Criterion is sort of
Beyond the Valley of the Brattle Theater…
Second generation
Co-founded by the son of a co-founder of the Brattle Theater (1953, Cambridge MA
The Brat was itself a co-founder of the Art House movement in America, among other things establishing the distribution company (Janus Films) that first brought to the US the hither-to unavailable films of Kurosawa, Bergman, Truffaut, etc. Janus continues today in its mission.
This is all fabulous.
I moved to Cambridge 45 years ago (thinking it would be for a few years) in part for the film culture.
Thank you for the effort to bring the Criterion project to wider attention.
Unfortunately, my recent introduction to the world of Criterion Streaming (a very happy introduction) was not matched in quality so far by Criterion’s Customer Service. I wrote twice, on unrelated topics I received personal,lengthy, deeply researched,detailed emails from reps who are not cinephiles and don’t even understand the concept of cinephile – Facebook-level explanations.

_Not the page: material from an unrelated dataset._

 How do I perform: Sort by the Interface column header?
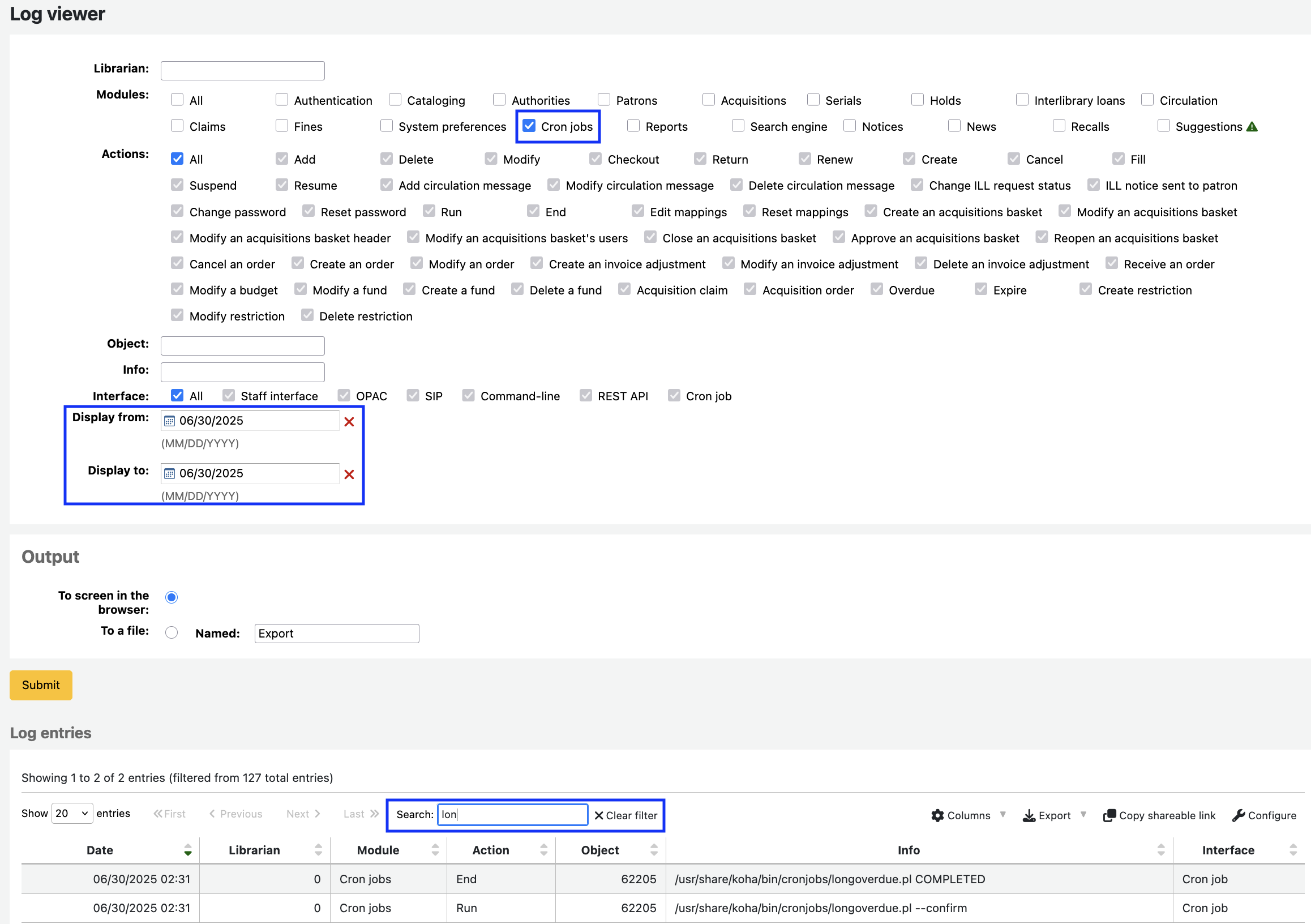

One example: I asked if Criterion has a space where viewers can discuss the films. I was given in reply a detailed description of a site that quantifies film-watching — How many films did I watch this week, how many films did the people I network with watch this week, how many films I shared and how many were shared with me, ad nauseum. I wrote back – very politely, mind you – complete with background explanation, saying I wanted a place to discuss, not quantify. No reply.